● **Input data**:
.....
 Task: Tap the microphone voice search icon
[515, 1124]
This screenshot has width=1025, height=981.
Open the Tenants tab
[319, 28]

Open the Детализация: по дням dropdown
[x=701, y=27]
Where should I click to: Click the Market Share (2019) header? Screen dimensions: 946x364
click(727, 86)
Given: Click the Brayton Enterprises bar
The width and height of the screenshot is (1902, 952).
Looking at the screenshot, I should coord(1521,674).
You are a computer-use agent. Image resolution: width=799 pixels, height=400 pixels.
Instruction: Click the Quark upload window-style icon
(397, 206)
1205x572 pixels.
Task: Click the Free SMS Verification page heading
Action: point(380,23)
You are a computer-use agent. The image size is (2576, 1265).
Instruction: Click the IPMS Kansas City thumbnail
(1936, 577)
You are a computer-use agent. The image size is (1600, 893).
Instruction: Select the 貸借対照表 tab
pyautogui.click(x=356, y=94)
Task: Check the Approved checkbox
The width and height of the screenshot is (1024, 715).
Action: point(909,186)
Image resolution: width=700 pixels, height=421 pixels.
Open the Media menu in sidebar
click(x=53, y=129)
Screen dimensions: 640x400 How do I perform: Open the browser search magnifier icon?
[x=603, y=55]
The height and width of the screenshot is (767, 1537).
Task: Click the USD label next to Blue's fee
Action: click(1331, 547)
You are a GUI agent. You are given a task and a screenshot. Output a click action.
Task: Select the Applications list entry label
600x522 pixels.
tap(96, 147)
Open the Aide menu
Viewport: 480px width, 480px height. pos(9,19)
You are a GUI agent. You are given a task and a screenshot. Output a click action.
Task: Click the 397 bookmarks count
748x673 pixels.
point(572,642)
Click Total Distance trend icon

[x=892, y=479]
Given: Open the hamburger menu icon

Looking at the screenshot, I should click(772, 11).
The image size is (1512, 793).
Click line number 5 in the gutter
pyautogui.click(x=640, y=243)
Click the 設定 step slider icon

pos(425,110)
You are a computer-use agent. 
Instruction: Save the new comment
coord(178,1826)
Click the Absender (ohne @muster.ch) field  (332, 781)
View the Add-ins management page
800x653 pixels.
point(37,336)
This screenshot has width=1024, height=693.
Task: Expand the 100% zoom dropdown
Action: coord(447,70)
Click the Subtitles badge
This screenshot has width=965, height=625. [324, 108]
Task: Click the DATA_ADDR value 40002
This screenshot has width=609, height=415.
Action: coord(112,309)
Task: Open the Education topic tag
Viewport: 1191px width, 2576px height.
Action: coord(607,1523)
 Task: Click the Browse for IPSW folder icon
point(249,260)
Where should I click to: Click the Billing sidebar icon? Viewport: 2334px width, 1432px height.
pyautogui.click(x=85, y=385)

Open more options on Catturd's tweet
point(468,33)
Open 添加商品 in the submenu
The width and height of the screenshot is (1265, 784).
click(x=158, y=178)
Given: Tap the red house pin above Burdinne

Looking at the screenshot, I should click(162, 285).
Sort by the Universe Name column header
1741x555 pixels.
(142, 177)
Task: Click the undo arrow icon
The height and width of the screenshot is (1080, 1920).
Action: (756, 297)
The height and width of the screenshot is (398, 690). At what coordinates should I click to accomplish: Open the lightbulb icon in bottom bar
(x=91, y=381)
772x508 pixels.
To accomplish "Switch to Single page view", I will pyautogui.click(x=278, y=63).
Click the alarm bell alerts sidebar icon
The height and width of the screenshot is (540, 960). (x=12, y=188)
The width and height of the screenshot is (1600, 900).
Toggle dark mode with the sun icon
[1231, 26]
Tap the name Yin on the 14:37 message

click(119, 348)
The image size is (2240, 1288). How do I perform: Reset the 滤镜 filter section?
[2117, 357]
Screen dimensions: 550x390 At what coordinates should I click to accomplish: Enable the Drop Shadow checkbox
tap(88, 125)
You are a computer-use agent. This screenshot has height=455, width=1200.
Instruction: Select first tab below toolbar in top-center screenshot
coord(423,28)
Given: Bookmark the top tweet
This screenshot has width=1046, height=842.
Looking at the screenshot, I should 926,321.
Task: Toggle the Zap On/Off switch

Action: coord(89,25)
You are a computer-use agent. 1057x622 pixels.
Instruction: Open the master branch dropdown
.....
● **Description of the task**: Can you quote all of the data above, word for word, without changing anything?

● **Result**:
 Task: Tap the microphone voice search icon
[515, 1124]
This screenshot has width=1025, height=981.
Open the Tenants tab
[319, 28]

Open the Детализация: по дням dropdown
[x=701, y=27]
Where should I click to: Click the Market Share (2019) header? Screen dimensions: 946x364
click(727, 86)
Given: Click the Brayton Enterprises bar
The width and height of the screenshot is (1902, 952).
Looking at the screenshot, I should coord(1521,674).
You are a computer-use agent. Image resolution: width=799 pixels, height=400 pixels.
Instruction: Click the Quark upload window-style icon
(397, 206)
1205x572 pixels.
Task: Click the Free SMS Verification page heading
Action: point(380,23)
You are a computer-use agent. The image size is (2576, 1265).
Instruction: Click the IPMS Kansas City thumbnail
(1936, 577)
You are a computer-use agent. The image size is (1600, 893).
Instruction: Select the 貸借対照表 tab
pyautogui.click(x=356, y=94)
Task: Check the Approved checkbox
The width and height of the screenshot is (1024, 715).
Action: point(909,186)
Image resolution: width=700 pixels, height=421 pixels.
Open the Media menu in sidebar
click(x=53, y=129)
Screen dimensions: 640x400 How do I perform: Open the browser search magnifier icon?
[x=603, y=55]
The height and width of the screenshot is (767, 1537).
Task: Click the USD label next to Blue's fee
Action: click(1331, 547)
You are a GUI agent. You are given a task and a screenshot. Output a click action.
Task: Select the Applications list entry label
600x522 pixels.
tap(96, 147)
Open the Aide menu
Viewport: 480px width, 480px height. pos(9,19)
You are a GUI agent. You are given a task and a screenshot. Output a click action.
Task: Click the 397 bookmarks count
748x673 pixels.
point(572,642)
Click Total Distance trend icon

[x=892, y=479]
Given: Open the hamburger menu icon

Looking at the screenshot, I should click(772, 11).
The image size is (1512, 793).
Click line number 5 in the gutter
pyautogui.click(x=640, y=243)
Click the 設定 step slider icon

pos(425,110)
You are a computer-use agent. 
Instruction: Save the new comment
coord(178,1826)
Click the Absender (ohne @muster.ch) field  (332, 781)
View the Add-ins management page
800x653 pixels.
point(37,336)
This screenshot has width=1024, height=693.
Task: Expand the 100% zoom dropdown
Action: coord(447,70)
Click the Subtitles badge
This screenshot has width=965, height=625. [324, 108]
Task: Click the DATA_ADDR value 40002
This screenshot has width=609, height=415.
Action: coord(112,309)
Task: Open the Education topic tag
Viewport: 1191px width, 2576px height.
Action: coord(607,1523)
 Task: Click the Browse for IPSW folder icon
point(249,260)
Where should I click to: Click the Billing sidebar icon? Viewport: 2334px width, 1432px height.
pyautogui.click(x=85, y=385)

Open more options on Catturd's tweet
point(468,33)
Open 添加商品 in the submenu
The width and height of the screenshot is (1265, 784).
click(x=158, y=178)
Given: Tap the red house pin above Burdinne

Looking at the screenshot, I should click(162, 285).
Sort by the Universe Name column header
1741x555 pixels.
(142, 177)
Task: Click the undo arrow icon
The height and width of the screenshot is (1080, 1920).
Action: (756, 297)
The height and width of the screenshot is (398, 690). At what coordinates should I click to accomplish: Open the lightbulb icon in bottom bar
(x=91, y=381)
772x508 pixels.
To accomplish "Switch to Single page view", I will pyautogui.click(x=278, y=63).
Click the alarm bell alerts sidebar icon
The height and width of the screenshot is (540, 960). (x=12, y=188)
The width and height of the screenshot is (1600, 900).
Toggle dark mode with the sun icon
[1231, 26]
Tap the name Yin on the 14:37 message

click(119, 348)
The image size is (2240, 1288). How do I perform: Reset the 滤镜 filter section?
[2117, 357]
Screen dimensions: 550x390 At what coordinates should I click to accomplish: Enable the Drop Shadow checkbox
tap(88, 125)
You are a computer-use agent. This screenshot has height=455, width=1200.
Instruction: Select first tab below toolbar in top-center screenshot
coord(423,28)
Given: Bookmark the top tweet
This screenshot has width=1046, height=842.
Looking at the screenshot, I should 926,321.
Task: Toggle the Zap On/Off switch

Action: coord(89,25)
You are a computer-use agent. 1057x622 pixels.
Instruction: Open the master branch dropdown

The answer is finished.